* _DATASET RECORDS_

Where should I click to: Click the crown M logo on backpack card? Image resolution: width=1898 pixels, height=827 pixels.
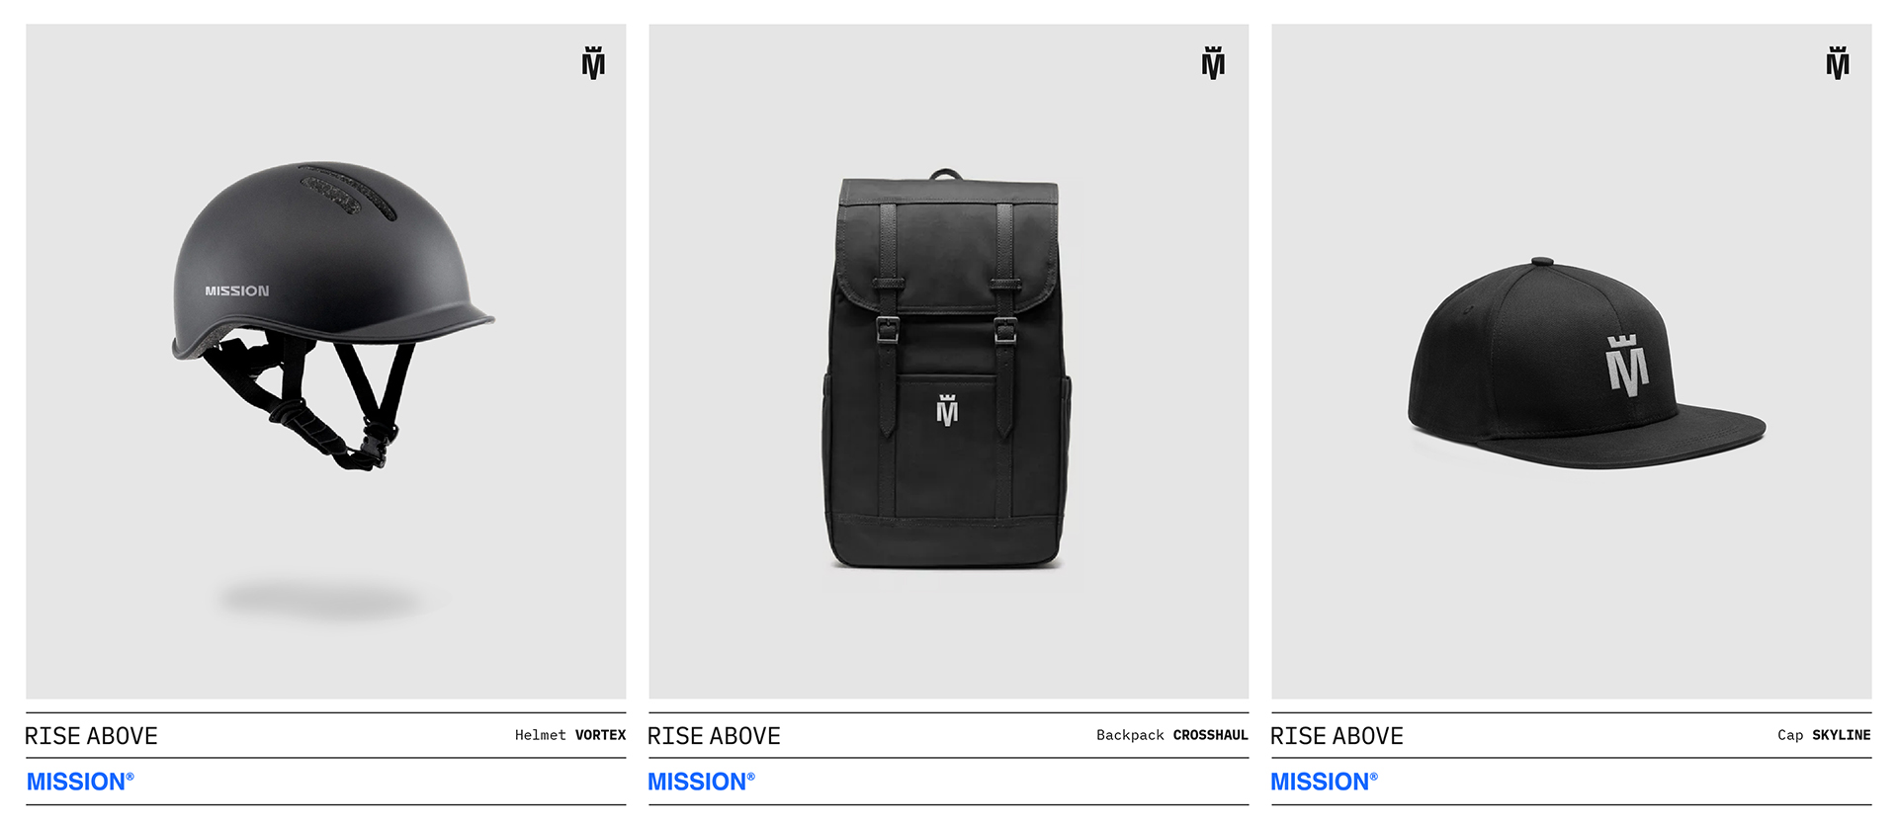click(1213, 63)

--

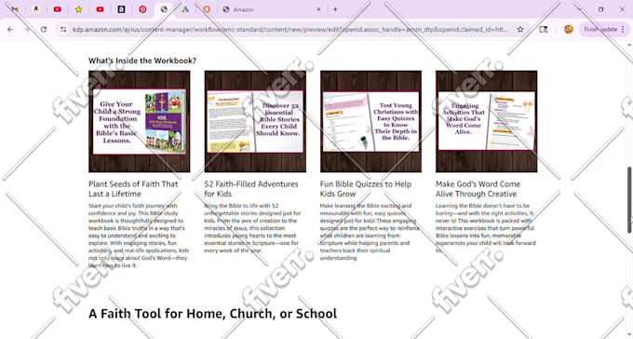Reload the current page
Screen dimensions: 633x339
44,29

* _GIVEN REQUEST_
Starting at the line that contains "Where should I" and ending at the line that contains "click(1213, 63)", swap "backpack" for "handbag" and write those lines out again with nothing else changed. Omit the pictures.

* _REPLY TO THE TASK_
Where should I click to: Click the crown M logo on handbag card? Image resolution: width=1898 pixels, height=827 pixels.
click(1213, 63)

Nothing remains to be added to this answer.